I play World of Warcraft. Oh, the shame. But I play it because I’m in a fun guild – we do science!. Well, actually they do science. I’m still at the ‘cleaning the glassware afterwards’ stage, but a tauren can dream..
Anyway, I code. It’s what I do. So once WoLK came out and half the guild went completely insane and started chasing the really silly achievements, it was clear we were going to need an RSS feed of the things. So I built one. It’s based on the Armory, like most WoW tools, and is a complete kludge, like most of my tools. But here are my notes anyway.
The trick to scraping the Armoury is pretending to be Firefox. If you visit as a normal web browser, they serve you a traditional HTML page with some Ajax, and it’s all quite normal and boring. If you visit the armoury in firefox they return an XML document with an XSL stylesheet referenced in the header that transforms the XML into a web page. Why are they doing this? It must be a huge amount of work compared to just serving HTML, I don’t get it. Let’s ignore that. Fake a firefox user agent, and you can fetch lovely XML documents that describe things! There’s no ‘guild achievement’ page, alas, so let’s start by fetching the page that lists the people in the guild. Using Python.
import urllib, urllib2
opener = urllib2.build_opener()

# [DATA LISTING]
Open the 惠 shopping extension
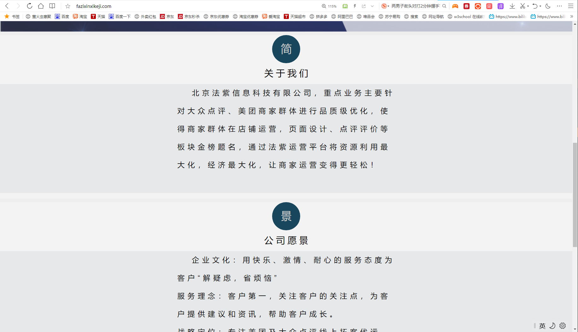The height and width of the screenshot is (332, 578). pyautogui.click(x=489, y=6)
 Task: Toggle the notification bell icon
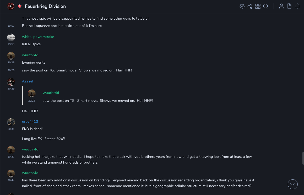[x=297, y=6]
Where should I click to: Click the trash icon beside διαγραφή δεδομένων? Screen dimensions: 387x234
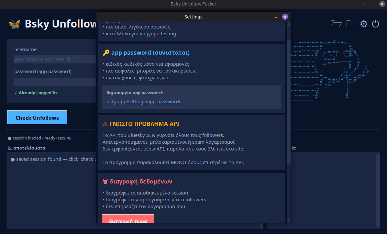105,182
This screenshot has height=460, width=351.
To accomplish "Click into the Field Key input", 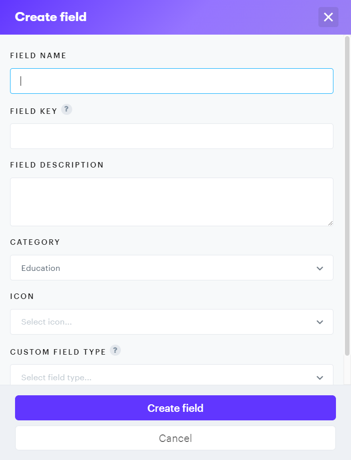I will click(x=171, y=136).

==

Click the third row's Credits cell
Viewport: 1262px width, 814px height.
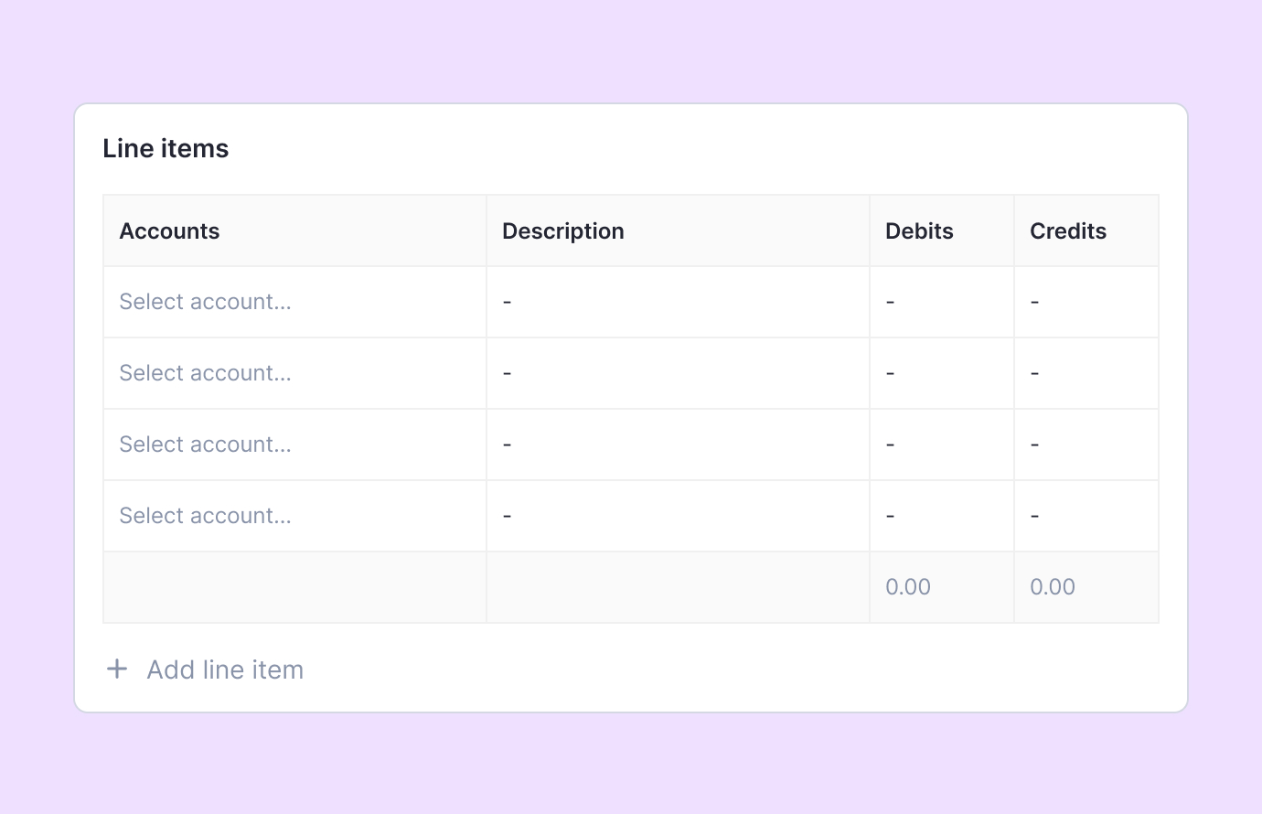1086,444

# [WHAT YOU WILL DO]
Please pull from the post about scraping the Armory the stretch from "I play World" through "my notes anyway.", copied word for word.

# [OUTPUT FOR THIS EXERCISE]
I play World of Warcraft. Oh, the shame. But I play it because I’m in a fun guild – we do science!. Well, actually they do science. I’m still at the ‘cleaning the glassware afterwards’ stage, but a tauren can dream..
Anyway, I code. It’s what I do. So once WoLK came out and half the guild went completely insane and started chasing the really silly achievements, it was clear we were going to need an RSS feed of the things. So I built one. It’s based on the Armory, like most WoW tools, and is a complete kludge, like most of my tools. But here are my notes anyway.